Un monde sans violence est une illusion romantique (oui je sais, c’est un pan entier de la philosophie résumé en 8 mots, mais pour ceux qui ont le temps, il y a, un peu plus loin, le lien vers une conférence de 2 heures sur le sujet).
Il nous faut donc accepter que nous vivrons toujours dans un environnement violent. Mais, pour autant, une forme de paix est possible. Une paix qui n’est pas une fin de la violence… mais une acceptation d’un certain degré de violence. Une soumission de la population à un groupe qui « détient » la violence.
Ce groupe, on l’appelle l’État. En échange de la sécurité, nous lui donnons une grande partie de notre liberté. Nous confions à l’État le « monopole de la violence légitime », selon les mots de Max Weber.
Ce transfert de la violence, est un choix. C’est une « servitude volontaire« . Ce choix est fait à travers des instances politiques. Chaque élection est l’instant où nous acceptons collectivement de confier la violence à l’État, afin qu’il limite celle qui nous habite…
Concrètement : l’impôt est un vol organisé et accepté destiné à financer « la paix sociale ». La prison est une forme acceptée et organisée de torture. Quand les policiers et les militaires nous surveillent, nous matraquent, nous arrêtent, ce doit être dans l’intérêt général, au nom de l’ordre public.
It’s democracy, stupid !
Seul un système politique sain exercera une forme de violence acceptable.
Or, l’actuel retour de la violence, et la crise de légitimité des forces de l’ordre (les fameuses violences policières), l’affaiblissement du consentement à l’impôt, l’augmentation des actes de justice privée (les expéditions punitives), le Capitole pris d’assaut cet hiver à Washington, sont des signes de la faillite des démocraties contemporaines. Autrement dit, les actuels excès de violence de la société sont un signe d’usure de nos démocraties parlementaires.
Même si certaines études que cite Pablo Servigne dans son livre sur l’entraide, montrent qu’en cas de crise, les individus préfèreront l’entraide à la guerre civile, une société sans violence reste un fantasme.
Cependant, un système politique sain peut permettre de construire une société apaisée. Il est donc essentiel de repenser nos démocraties, afin que le « monde d’après » soit un monde de paix.
Voilàààà : les passionnés de philosophie pourront visionner cette conférence de François-Xavier Bellamy, donnée en Janvier 2020 lors d’une Soirée de la Philo de l’association Philia.
Viva Zapata !
Mais quel modèle de gouvernance choisir ?
Je crois qu’il faut se pencher avec attention sur le système zapatiste instauré au Mexique depuis 1994 par un groupe autonomiste et révolutionnaire. Jérôme Baschet le décrit dans ses livres (notamment La rébellion zapatiste, Ed. Flammarion, 2019).

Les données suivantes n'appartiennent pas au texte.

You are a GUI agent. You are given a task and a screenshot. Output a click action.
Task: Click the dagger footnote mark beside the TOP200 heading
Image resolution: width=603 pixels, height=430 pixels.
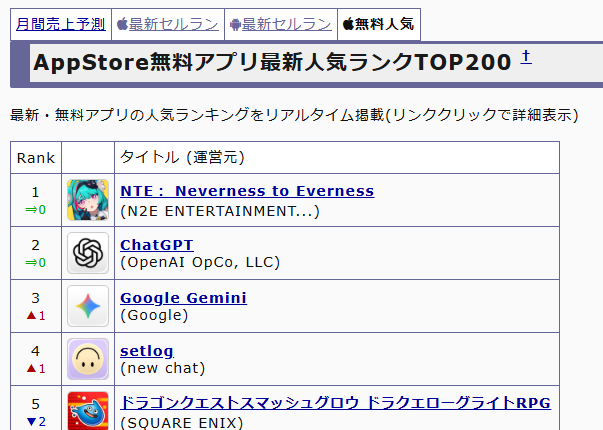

Les principes de la gouvernance zapatiste sont simples :
1-Le peuple décide (vraiment) et le gouvernement exécute.
2-Pas de gouvernement des experts : tout le monde peut participer à toutes les instances.

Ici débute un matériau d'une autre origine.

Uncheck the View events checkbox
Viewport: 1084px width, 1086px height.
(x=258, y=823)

3-Pas de professionnalisation du personnel politique : les mandats sont courts et non-renouvelables
On voit bien que c’est tout le contraire de la Ve République, où le pouvoir législatif est en réalité entre les mains du gouvernement, où les hauts fonctionnaires sont omnipotents et où la politique peut être une carrière très lucrative. Bref, on fait tout à l’envers.

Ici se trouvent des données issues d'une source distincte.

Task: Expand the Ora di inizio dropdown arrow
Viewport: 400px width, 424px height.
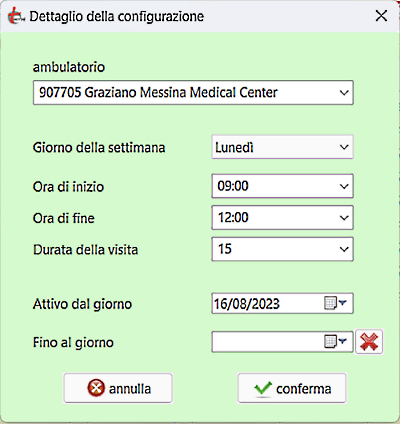Action: (344, 186)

Administrativement, les zapatistes sont organisés en villages, au sein desquels un conseil communautaire, qui réunit tous les habitants, prend les décisions. C’est de la démocratie directe.
Mais, pour s’entendre entre les villages, il existe un second niveau (les communes qui réunit des villages) et un troisième (les régions qui réunit des communes). À ces échelons on a une démocratie représentative, avec des conseillers élus pour un mandat unique de 3 ans.
Pour chaque grand projet, on organise une navette entre les niveaux, afin d’obtenir la synthèse la plus respectueuse possible des volontés de la population.